Изменить стиль страницы

Глава 10

1.

«Кто тебе позволил говорить от моего имени! — задыхаясь от бешенства орал премьер-министр Израиля прямо в посеревшее от страха загорелое лицо генерала Бени, говорившего вчера почти то же самое Фридману. — Кто ты вообще такой, что решаешь, кто нам нужен, а кто нет, кому и сколько платить? Ты хоть приблизительно понимаешь, что ты натворил, оскорбив его русско-общинные чувства? Ведь он к нам не вернется никогда! Ага, теперь ты киваешь, умник… А ты лучше подумай, как ты, тупица, сможешь его теперь разыскать для наших запоздалых извинений за твою наглость.»

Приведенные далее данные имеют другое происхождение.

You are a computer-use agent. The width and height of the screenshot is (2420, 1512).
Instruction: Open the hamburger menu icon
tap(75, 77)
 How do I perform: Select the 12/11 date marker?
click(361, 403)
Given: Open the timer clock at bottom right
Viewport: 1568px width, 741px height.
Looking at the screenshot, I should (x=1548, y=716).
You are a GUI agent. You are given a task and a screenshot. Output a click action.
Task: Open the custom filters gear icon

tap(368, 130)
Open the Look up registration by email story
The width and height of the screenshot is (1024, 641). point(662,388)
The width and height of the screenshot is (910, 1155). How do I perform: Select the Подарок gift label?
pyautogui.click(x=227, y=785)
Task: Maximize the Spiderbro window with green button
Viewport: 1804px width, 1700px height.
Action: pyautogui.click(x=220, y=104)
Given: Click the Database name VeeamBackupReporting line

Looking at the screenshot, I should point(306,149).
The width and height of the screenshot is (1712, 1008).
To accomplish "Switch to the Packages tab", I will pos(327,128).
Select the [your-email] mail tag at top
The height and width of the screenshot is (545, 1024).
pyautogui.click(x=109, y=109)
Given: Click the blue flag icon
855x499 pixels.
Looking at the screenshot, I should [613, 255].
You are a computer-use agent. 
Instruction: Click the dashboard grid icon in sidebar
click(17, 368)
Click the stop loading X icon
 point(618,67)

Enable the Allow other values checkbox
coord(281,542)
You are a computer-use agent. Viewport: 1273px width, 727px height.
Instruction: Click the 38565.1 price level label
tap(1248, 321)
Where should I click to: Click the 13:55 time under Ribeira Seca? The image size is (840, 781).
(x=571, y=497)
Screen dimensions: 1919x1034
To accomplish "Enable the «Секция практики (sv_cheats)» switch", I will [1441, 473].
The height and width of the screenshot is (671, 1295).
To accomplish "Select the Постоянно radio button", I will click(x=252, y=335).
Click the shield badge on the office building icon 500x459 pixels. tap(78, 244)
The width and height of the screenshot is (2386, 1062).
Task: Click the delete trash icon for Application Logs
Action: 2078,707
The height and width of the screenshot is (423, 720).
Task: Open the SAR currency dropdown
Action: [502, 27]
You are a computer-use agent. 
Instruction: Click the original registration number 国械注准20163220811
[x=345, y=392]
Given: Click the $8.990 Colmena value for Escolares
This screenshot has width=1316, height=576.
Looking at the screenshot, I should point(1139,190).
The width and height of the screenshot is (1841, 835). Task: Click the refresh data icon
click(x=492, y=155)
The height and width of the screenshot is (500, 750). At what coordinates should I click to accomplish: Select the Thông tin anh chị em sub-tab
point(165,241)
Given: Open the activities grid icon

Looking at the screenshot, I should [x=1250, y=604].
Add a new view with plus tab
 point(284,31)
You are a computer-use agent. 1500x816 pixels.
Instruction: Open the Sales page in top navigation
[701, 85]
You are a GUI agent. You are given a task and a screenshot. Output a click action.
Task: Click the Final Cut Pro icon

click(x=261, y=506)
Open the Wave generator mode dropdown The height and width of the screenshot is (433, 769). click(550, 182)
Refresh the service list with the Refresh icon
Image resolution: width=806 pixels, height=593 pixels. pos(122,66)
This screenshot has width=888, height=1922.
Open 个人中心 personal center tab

«Но, Худи, о чем ты говоришь? Как же я его разыщу? Я генерал-танкист, а не математик-тополог. Что я понимаю в их конверсиях?..»

«А если ты генерал, то расскажи-ка мне, как ты собираешься защищать Израиль, если обиженный Фридман предоставит свое открытие этой параллельной, неслыханно богатой и могучей России, в которой его, скорее всего, оценили. Иначе бы его жена не говорила с тобой таким тоном. И вообще, если бы они умели оценивать людей так, как мы с тобой, были бы они вроде России нашего измерения, а не СШР со своей Аляской и Афганистаном, империей от Канады до Адриатики и от Индии до полюса. Когда мне принесли эту запись твоего идиотского разговора с Парижем, я сразу понял, что произошла катастрофа. Что если завтра их антисемиты подарят с десяток «тараканов» той же Сирии? Ты танковый генерал, Бени? Отлично, поясни мне, как двое наших обуздают десяток арабских шагающих боевых бронемашин?.. Надеюсь, ты не рассчитываешь хоть на день задержаться в армии? Ну, спасибо, хоть на это у тебя ума хватило. Он поучает оле, как следует любить Израиль! Да он все любят нашу страну в сто раз больше чем мы с тобой, причем, как правило, без взаимности. Я молю Бога, чтобы доктор Фридман оказался из числа таких дураков и все-таки возник в поле зрения хоть в одной стране нашего измерения. Весь Мосад будет поставлен на ноги, чтобы его не упустить. Я уволю любого из твоих никчемных высоколобых товарищей по разуму, если Фридман согласится занять его место. Ты выставил меня перед параллельным миром таким идиотом, что оттуда теперь появятся люди где угодно, но не в еврейской стране. Спасибо тебе… А теперь уходи. В твоем мисраде готовы документы на твое увольнение. И запомни, единственный шанс тебе вернуться в ЦАХАЛ — это разыскать кого-то, кто знает, как найти Фридмана. Мы ему дадим любую должность и любые деньги, чтобы он хотя бы не отдал свою голову другим… Потерять такого экономического и военного партнера, как СШР! Да над нами весь мир смеяться будет, если узнает! Уходи…»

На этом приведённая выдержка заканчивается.